Britanya’nın Buy-to-Let (Kiralamak için alım) piyasası 2008 mali krizinden bu yana görülmemiş bir düzeye yükseldi. Bankaların kiralamak için ev alanlara verdiği krediler sadece geçtiğimiz üç ayda 5 milyar sterlini buldu.
Haziran ayına kadar olan üç aylık dönemde 40 bin civarında buy-to-let mortgage başvurusu onaylanırken, bu rakam 2013’ün ilk çeyreğinde 33 bindi. Ucuz mortgage teklifleri ve konutlardan elde edilen yüksek gelirler, yatırımcıların kiralamak için alım evlerine yatırım yapmaya cezbeden iki temel faktör olarak dikkat çekiyor. Bankalar tasarruf hesaplarına depozitler için oldukça düşük faizler ödüyor.

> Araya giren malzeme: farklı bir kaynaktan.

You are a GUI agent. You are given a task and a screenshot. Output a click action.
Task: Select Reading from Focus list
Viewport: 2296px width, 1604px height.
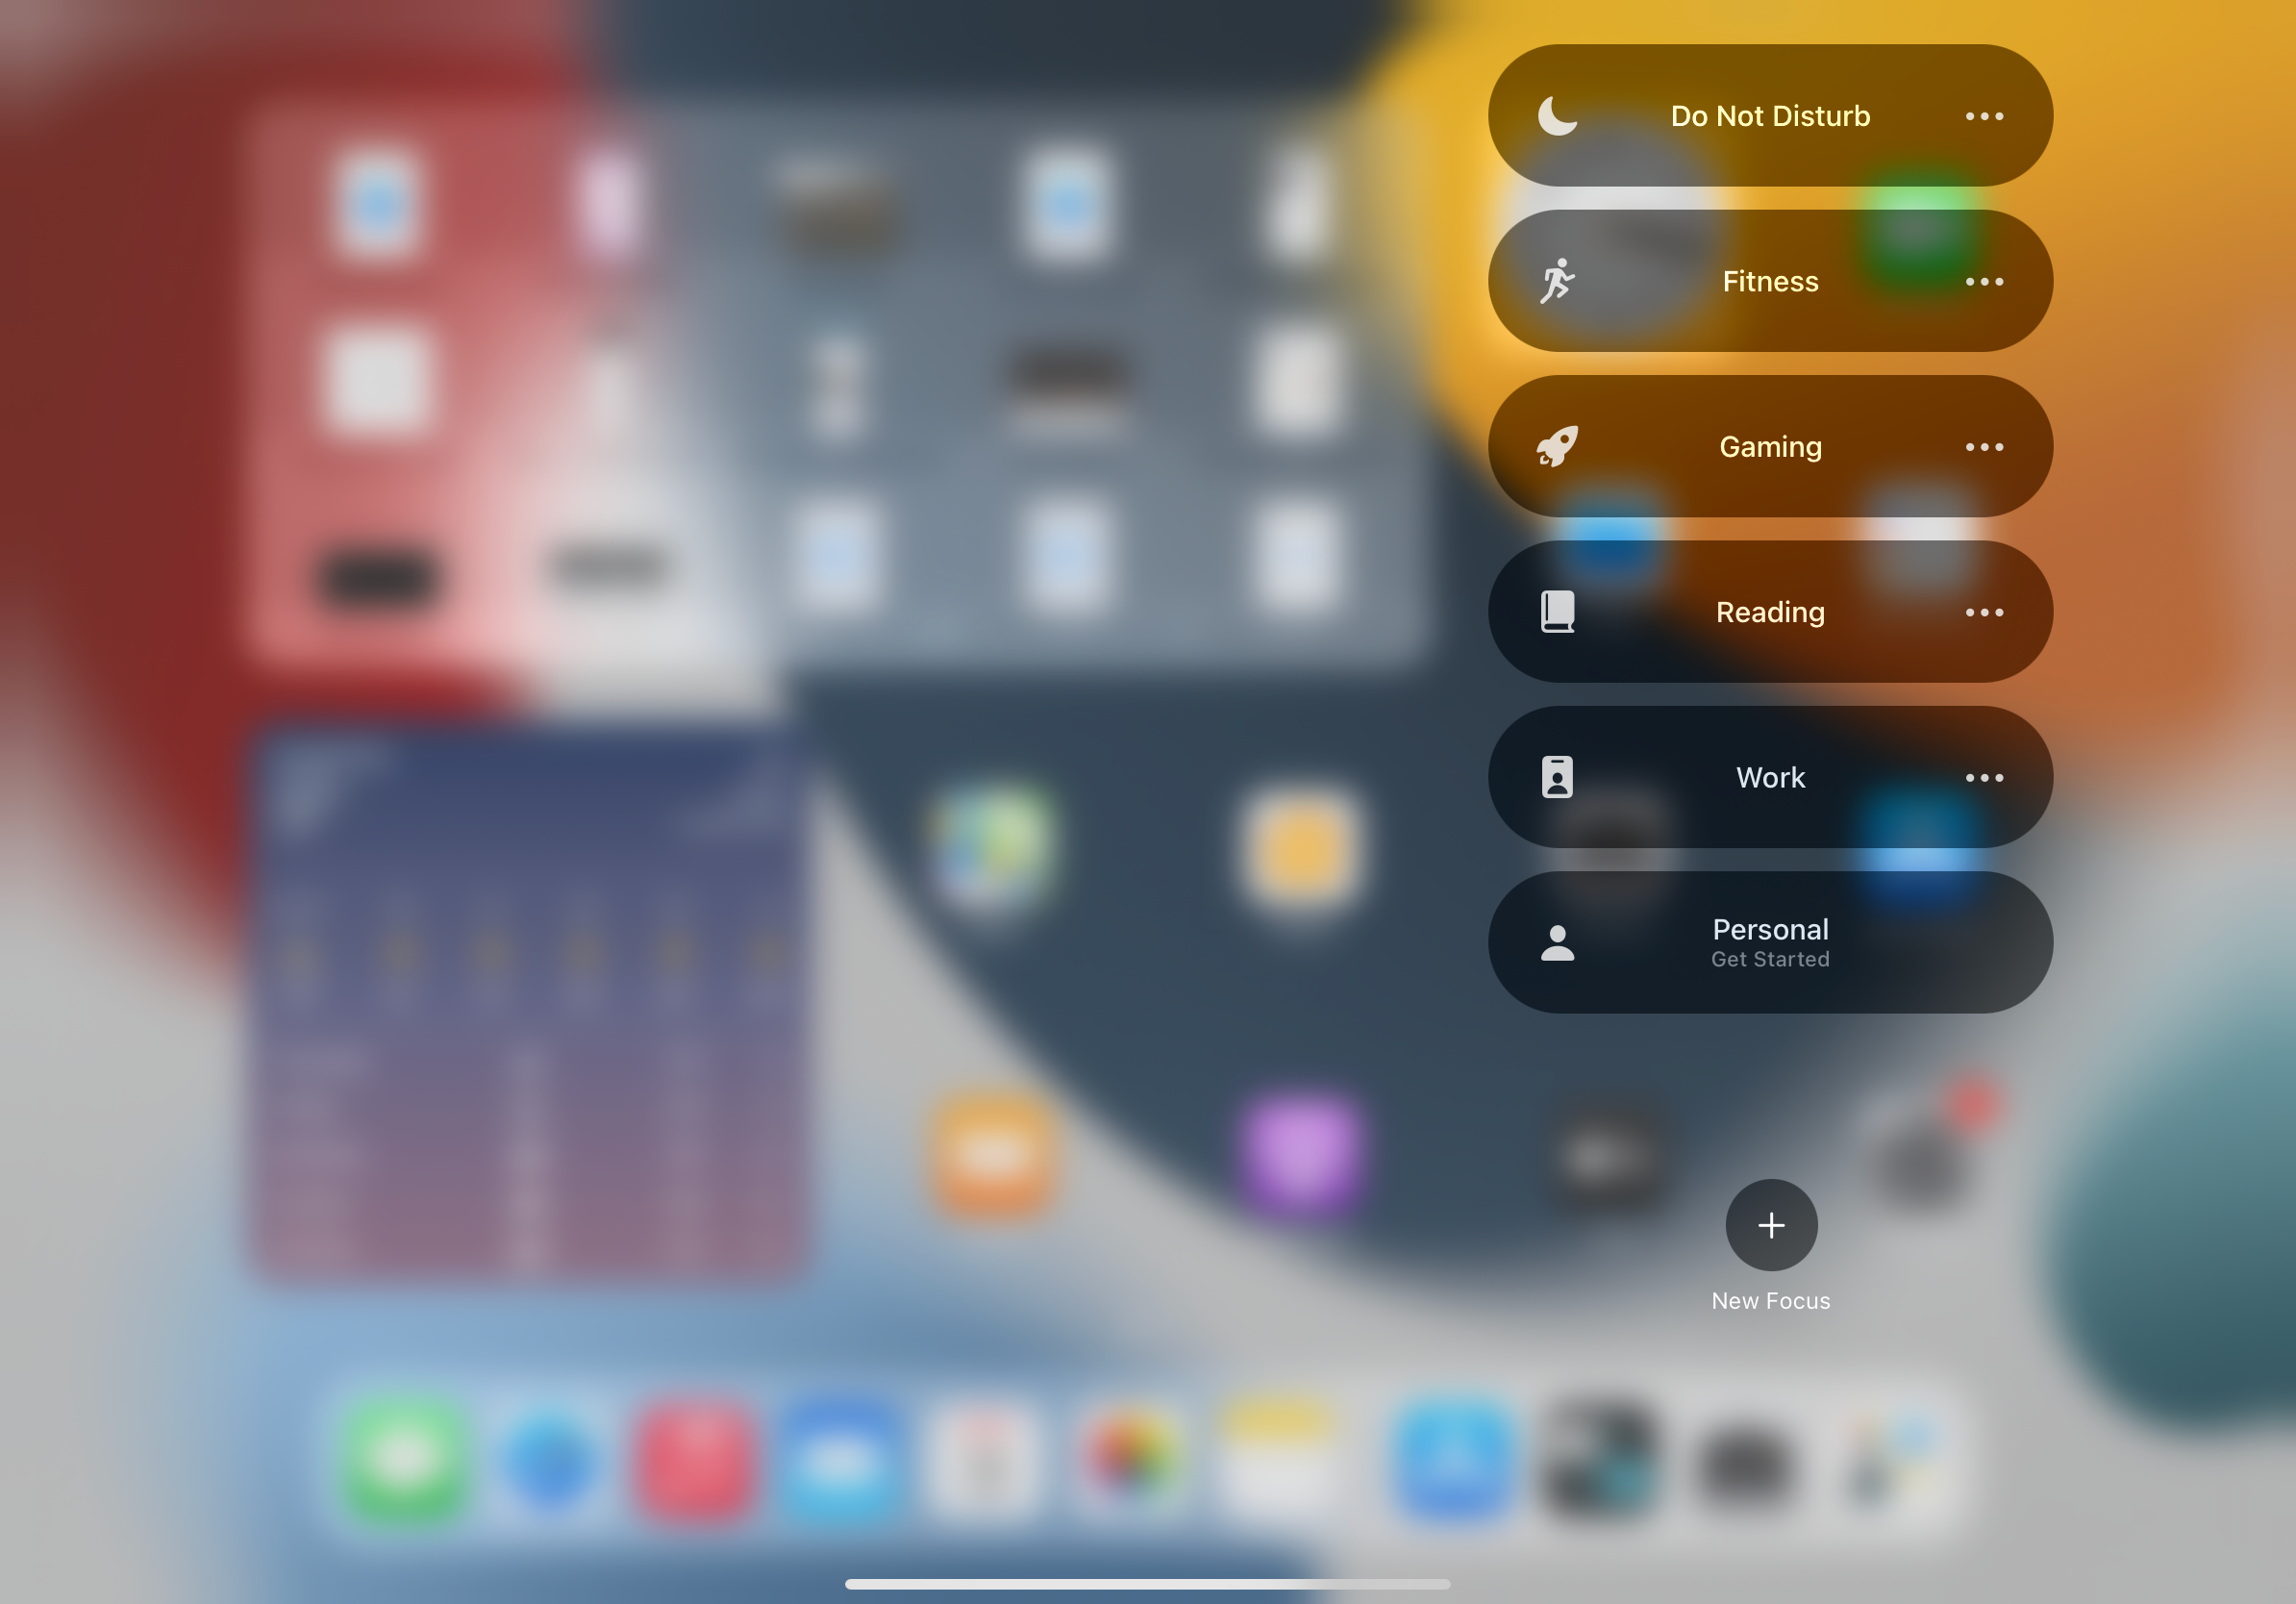pos(1771,611)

Konut yapımcıları aynı zamanda hükümetin yeni evlerin yapımı için sunduğu teşviklerden de faydalanıyor. Üst düzey bir Londra emlak acentesi, Londra’daki güzel bir evin değerinin bu yıl % 18 arttığını bunun da merkez Londra’da bulunan bir evin değerini 500 bin Sterlin artırdığı anlamına geldiğini söyledi. Yeni Bank of England Başkanı Mark Carney geçtiğimiz hafta önümüzdeki üç yıl boyunca faiz oranlarını artırmama vaadinde bulunmuştu.

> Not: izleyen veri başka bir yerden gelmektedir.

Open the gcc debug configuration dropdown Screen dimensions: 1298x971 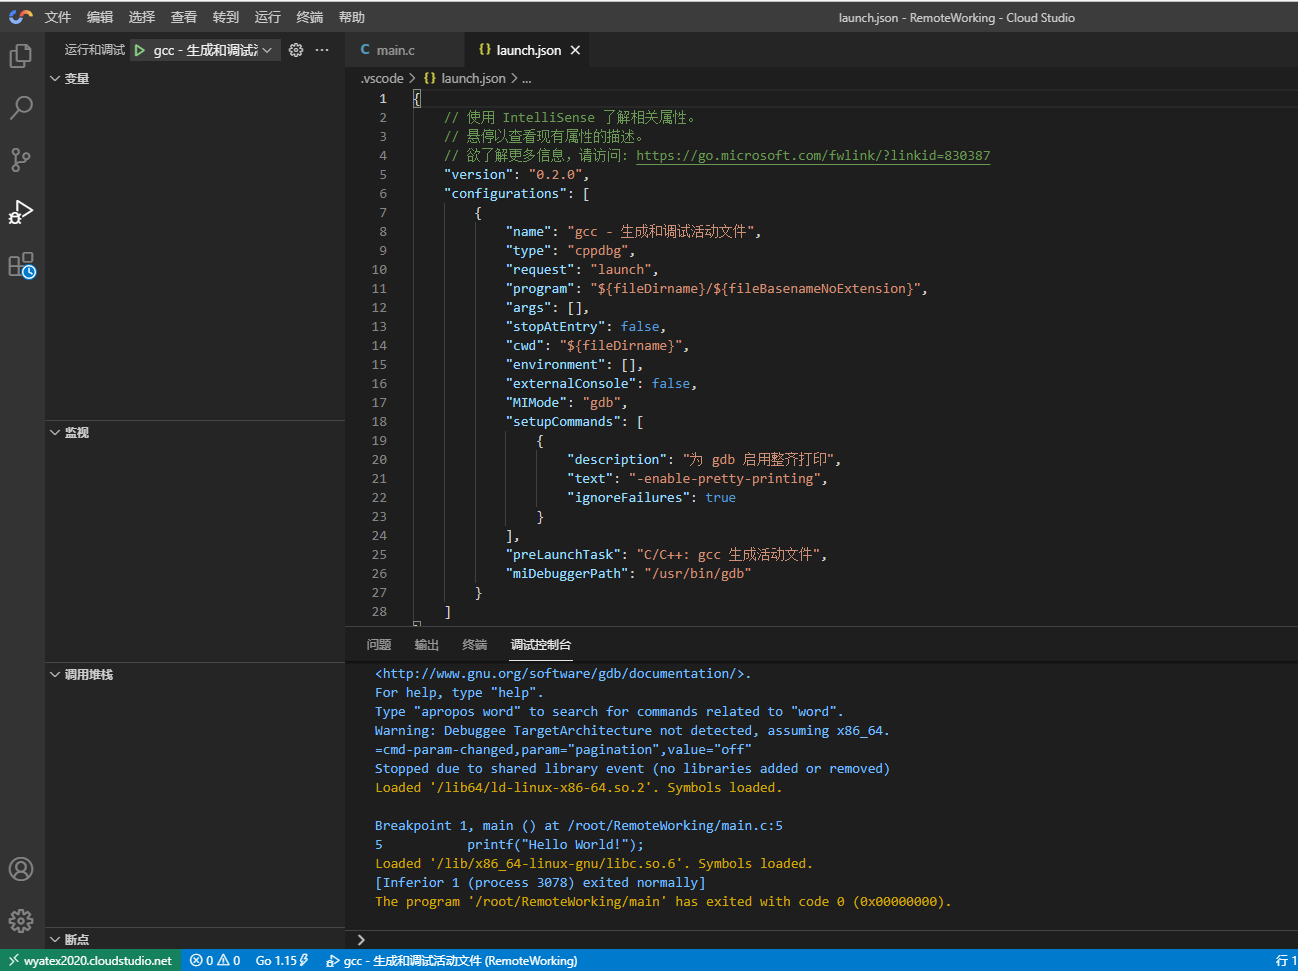[212, 50]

Bank of England’ın sunduğu ve ‘ucuz para’ olarak değerlendirilen düşük faiz oranları ev fiyatlarında kontrol edilemeyecek bir patlamaya neden olabilecek sürdürülemez bir konut canlanmasına neden olabilir. Bankanın bir süre daha faiz oranlarını düşük tutma politikasına olan bağlılığı, tüketiciler ve işletmeleri kredi maliyetlerinin yükselmeyeceği konusunda emin etmeyeceği anlamına geliyor. Bu elbette insanların borçlanmasını, harcama yapması ve yatırımda bulunmasını teşvik eden bir nitelik taşıyor. Konut Müsteşarı Mark Prisk bir açıklama yaparak daha büyük ve daha iyi bir özel kiralık konut sektörü inşa etmeye kararlı olduklarını ve bu piyasanın kiracılara daha fazla seçenek ve iyi kaliteye sahip evler taşımasını istediklerini söyledi.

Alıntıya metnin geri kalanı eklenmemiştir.